[ある受刑者への返事 その6/6]
こだわりが多い人はすぐに「~べき」と考えるクセがあります。「~べき」と思っていれば、そうしない人のことを許せません。許せないので、怒り、力ずくで言うことを聞かそうとするでしょう。これが暴力になります。
怒りは心を乱す煩悩の一つですが、その特徴は、その行動が外に向かうという点、つまり相手を傷つけるという点です。
実は、多くのことはこだわるほどのことではありません。どんなことにも「これはこういうもの」という不変の実体があるわけでもありません。〇〇さんがこだわっていることを、ちっとも気にしていない人は世の中に佃煮にできるほどいるのです。ですから、自分がこだわっていることなど、たいした問題ではないのです。
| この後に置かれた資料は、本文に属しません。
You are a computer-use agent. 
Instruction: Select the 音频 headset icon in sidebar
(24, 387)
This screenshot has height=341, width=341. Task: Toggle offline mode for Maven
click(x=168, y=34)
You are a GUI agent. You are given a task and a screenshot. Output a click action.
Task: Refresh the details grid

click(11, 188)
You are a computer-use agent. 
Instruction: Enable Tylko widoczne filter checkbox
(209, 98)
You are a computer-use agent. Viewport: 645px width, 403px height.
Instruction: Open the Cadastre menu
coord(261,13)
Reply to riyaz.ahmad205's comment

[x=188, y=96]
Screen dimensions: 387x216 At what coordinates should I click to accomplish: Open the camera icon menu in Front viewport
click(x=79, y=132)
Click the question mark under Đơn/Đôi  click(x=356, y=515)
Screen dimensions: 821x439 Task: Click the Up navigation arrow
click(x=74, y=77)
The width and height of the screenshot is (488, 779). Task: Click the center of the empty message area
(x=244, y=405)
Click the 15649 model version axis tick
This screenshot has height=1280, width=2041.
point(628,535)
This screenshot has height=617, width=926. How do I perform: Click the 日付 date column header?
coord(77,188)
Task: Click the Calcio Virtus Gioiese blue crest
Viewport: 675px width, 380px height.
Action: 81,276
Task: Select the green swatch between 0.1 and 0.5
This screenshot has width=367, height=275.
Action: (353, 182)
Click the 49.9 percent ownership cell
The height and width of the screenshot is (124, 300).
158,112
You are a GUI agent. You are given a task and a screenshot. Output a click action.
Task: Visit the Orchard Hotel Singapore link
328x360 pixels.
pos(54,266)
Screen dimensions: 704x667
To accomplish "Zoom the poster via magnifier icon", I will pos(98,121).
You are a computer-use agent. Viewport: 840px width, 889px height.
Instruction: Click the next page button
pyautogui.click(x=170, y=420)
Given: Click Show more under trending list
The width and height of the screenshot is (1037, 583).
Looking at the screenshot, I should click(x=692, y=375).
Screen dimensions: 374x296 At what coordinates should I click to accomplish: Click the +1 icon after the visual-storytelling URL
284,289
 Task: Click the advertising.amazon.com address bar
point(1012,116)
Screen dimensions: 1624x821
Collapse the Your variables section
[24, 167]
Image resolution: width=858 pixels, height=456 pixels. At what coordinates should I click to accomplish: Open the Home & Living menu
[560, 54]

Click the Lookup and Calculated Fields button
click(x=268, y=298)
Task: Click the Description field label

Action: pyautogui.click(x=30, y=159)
娑婆世界はそうなっているのです。
私が申し上げてきたことを頭で理解しても、それを日常に生かすのは大変だと思います。
大変で、かつ面倒ですが、いつでも、どんなことがあっても、心おだやかでいる人になりたいなら、二度と刑務所には戻りたくないなら、練習したほうがいいでしょう。
できないことを練習と言うのです。
無事に刑期を終えて、否、その前に模範囚として仮釈放されて、生きづらい娑婆世界で、怒りの元になっている“ごだわり”から離れた、心おだやかな日常を取り戻されることをお祈りしています。